Rs 500, Rs 1,000 demonetised: Gujarat APMCs shut, farmers return home with produce

APMCs authorities have decided to keep their yards shut for five days till the situation improves.

Written by Gopal Kateshiya | Rajkot | Updated: November 10, 2016 1:17 pm
People queue up at a petrol pump in Surat Wednesday. PTI People queue up at a petrol pump in Surat Wednesday. PTI

THE Centre’s decision to demonetise Rs 500 and Rs 1,000 notes hit farmers hard as majority of Agriculture Produce Market Committees (APMCs) in the state suspended auction of commodities due to liquidity crunch. Several farmers were forced to take their produce back home. APMCs authorities have decided to keep their yards shut for five days till the situation improves. The auction began at some APMCs, but commission agents, who purchase agricultural produce from farmers and later sell them to traders, brought it to a halt, stating that they were unable to pay farmers cash in lower denomination currency notes. At some APMCs, the auction did not begin at all.

WATCH: Serpentine Queues Outside Banks To Exchange Rs 500, Rs 1,000 Notes

Caught unawares, some farmers agreed to delayed payment while many others took their goods back home.

At Gondal APMC, the largest market of groundnut in the state, the auction began on time. But it came to halt within an hour. “Farmers refused to accept Rs 500 and Rs1,000 notes. But all commission agents had these notes only as usually farmers demand them. But today, the situation was different. We were in a fix. Since we have to pay cash to farmers, we don’t keep much balance in bank accounts. Therefore, we were unable to give cheques to farmers either. In such a scenario, we had no option but to suspend the auction,” Mukesh Satasiya, president of Gondal APMC Commission Agents Association, said.

Paresh Vadodariya, a commission agent at Gondal APMC, said he did some business. “I purchased 90 quintals of groundnut. But I had only Rs 15,000 cash in the denomination of Rs 100. I paid Rs 5,000 each to three farmers who said they were in dire need. The rest of them, from Halvad taluka of Morbi, agreed to give me a week’s time for payment,” said Vadodariya.

Jayanti Dhol, chairman of Gondal APMC said that the market will remain closed. “The commission agents said they will be unable to pay farmers cash. Therefore, we have decided to keep the APMC closed for two days,” Dhol told The Indian Express. The chairman added that only around 3,000 quintal groundnut could be auctioned against the average 12,000 per day.

WATCH VIDEO: Rs 500 & Rs 1000 Illegal: Scuffle At An ATM With People Queuing Up To Withdraw Money

The situation was worse in Junagadh APMC. “We persuaded agents to auction vegetable. But they did not touch other commodities. So the market is full with groundnut and cotton but there are no buyers,” said chairman Bhikha Gajera.
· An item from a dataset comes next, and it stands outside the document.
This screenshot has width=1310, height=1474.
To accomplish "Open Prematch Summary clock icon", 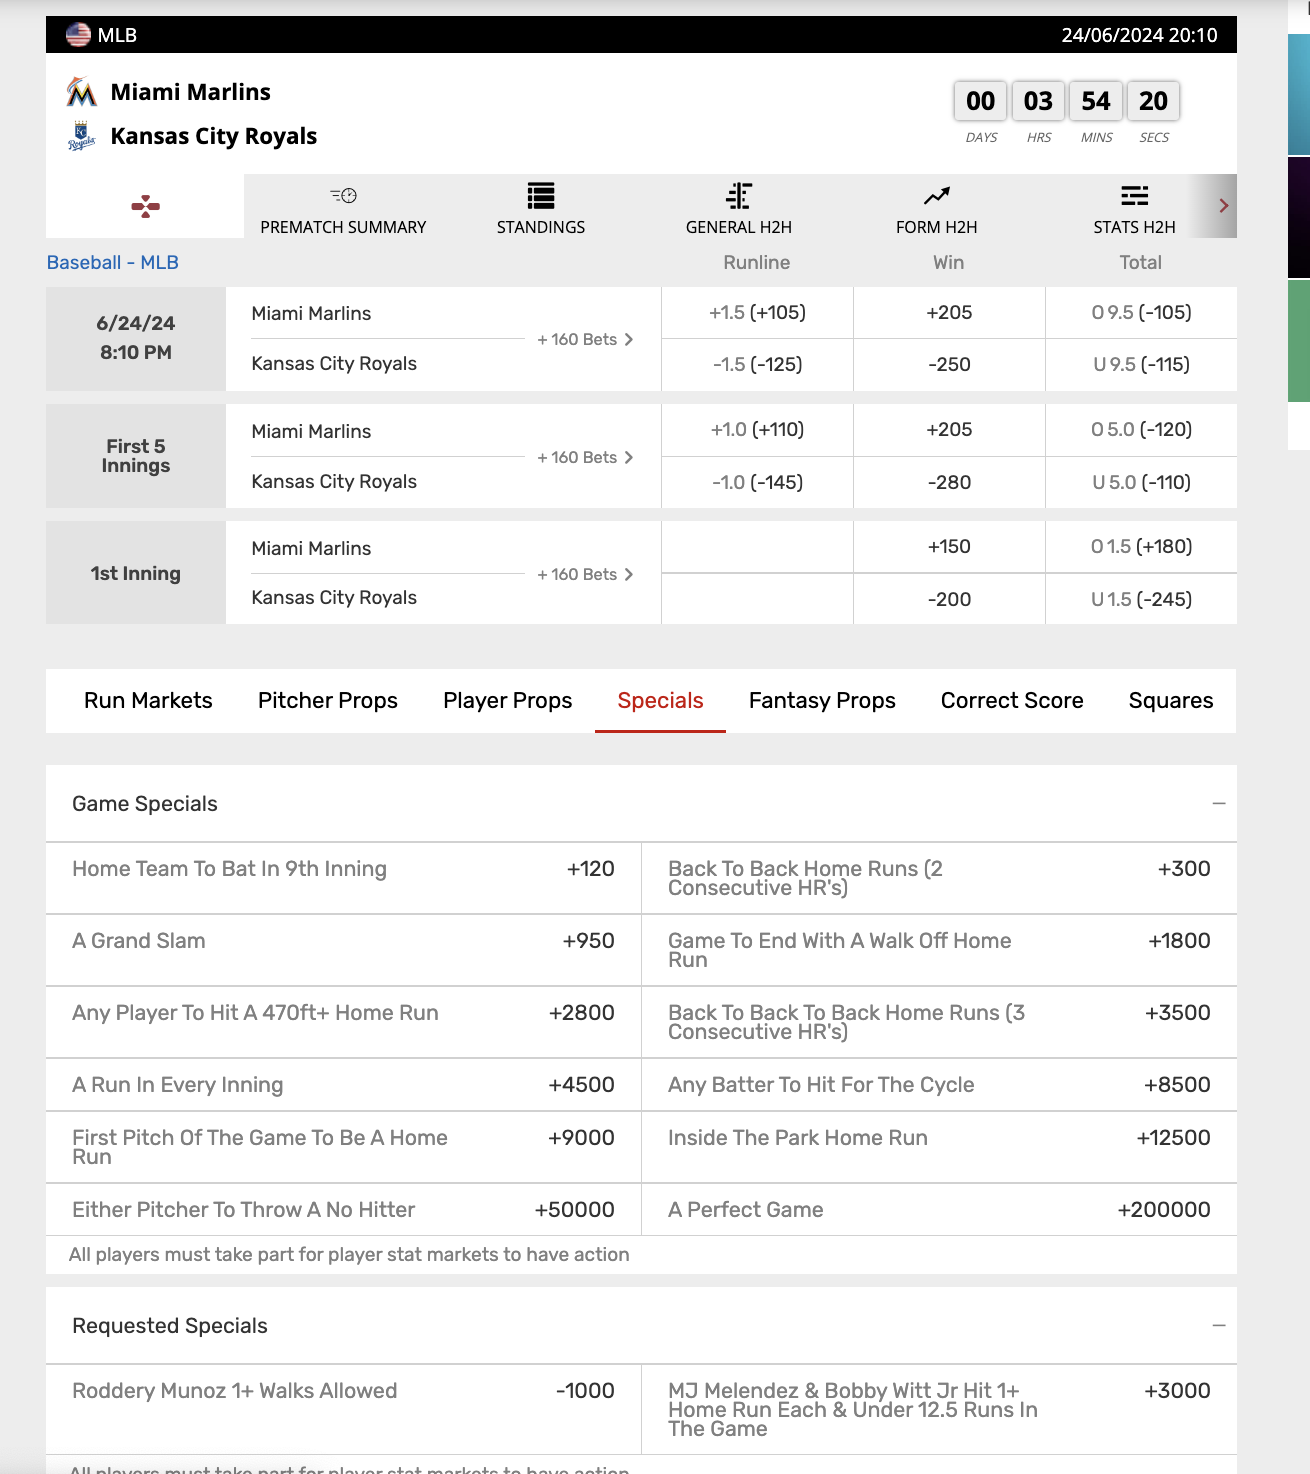I will [x=343, y=196].
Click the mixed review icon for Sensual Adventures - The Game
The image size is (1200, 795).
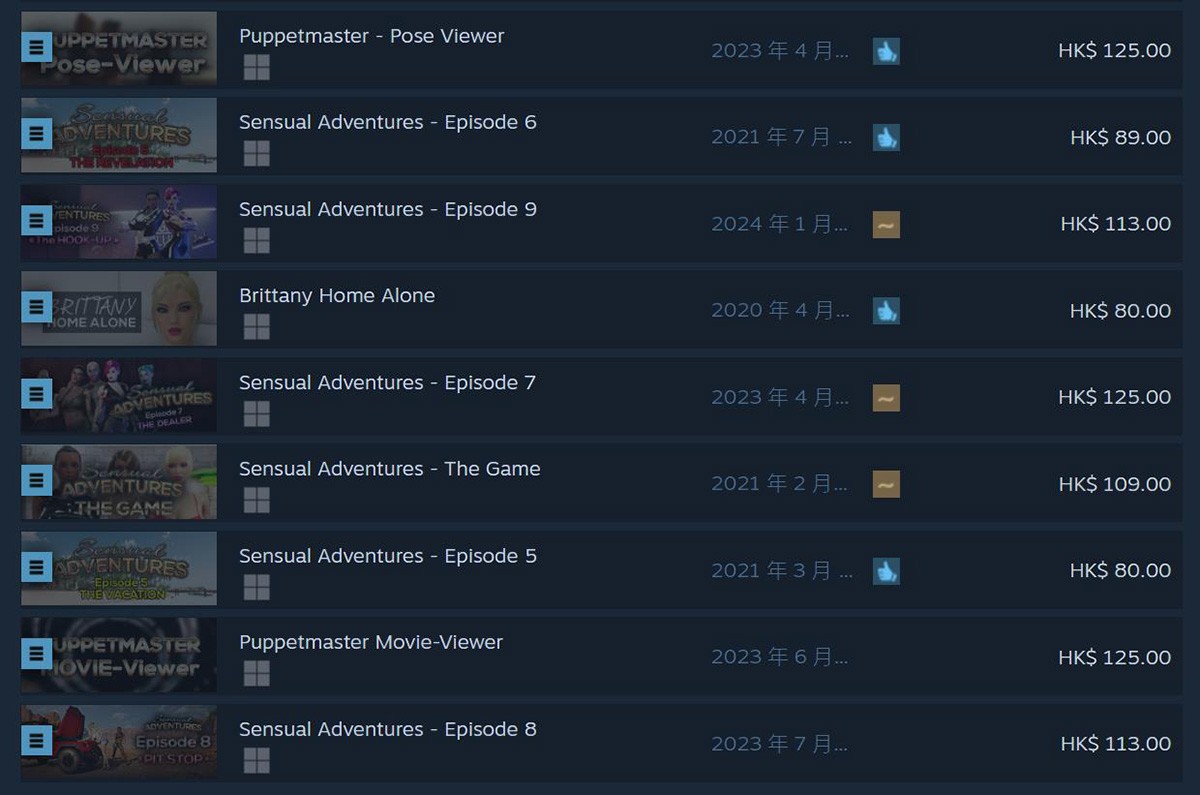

At Halvad in Morbi, one of the biggest markets for cotton, the arrival halved. “We persuaded farmers to either take their goods back or accept delayed payment and managed to auction out 3,400 quintal of cotton. Some farmers even accepted Rs 500 and Rs1,000 notes,” said chairman Ranchhod Patel, adding that he had ordered to keep the yard shut from tomorrow for indefinite period.

Mehsana APMC also remained closed. Commission agents gathered at the auction yard, but decided not to undertake auction for want of liquidity, said secretary Dilip Joshi. Some farmers were forced to take their commodities back. “I was in need of money for a social occasion in the family. But when I reached the yard with my consignment of cotton, authorities there told me auction will not happen today. Nor were they certain as to how many days will the yard remain closed. Therefore, for the safety of my cotton, I did not unload it from chhakdo rickshaw and took it back home,” said a farmer from Vinchhiya taluka of Rajkot.

Others who have already sold their produce are also in a tight corner. “I have sown cotton in my entire holding of 50 hectare and have engaged around 50 permanent labourers. They demand odd amounts like Rs 200 everyday for meeting their daily needs. I just wonder how will I manage the situation. Plus, I never ask for bills of purchase. I shall do what everybody else will do,” said Balwantsinh Jhala, a farmer from Malanka village in Dhrangdhra taluka of Surendrangar.

But some are not that concerned. “I sold my 20 quintal of groundnut 20 days ago at Rs3,750 per quintal. I used the money to clear dues of labourers and traders of pesticides and fertilisers. Around Rs 20,000 cash is left with me and it shouldn’t be much of a problem to get it exchanged at bank,” said Kanaksinh Jadeja, a farmer from Panchiyavadar village in Gondal taluka of Rajkot district.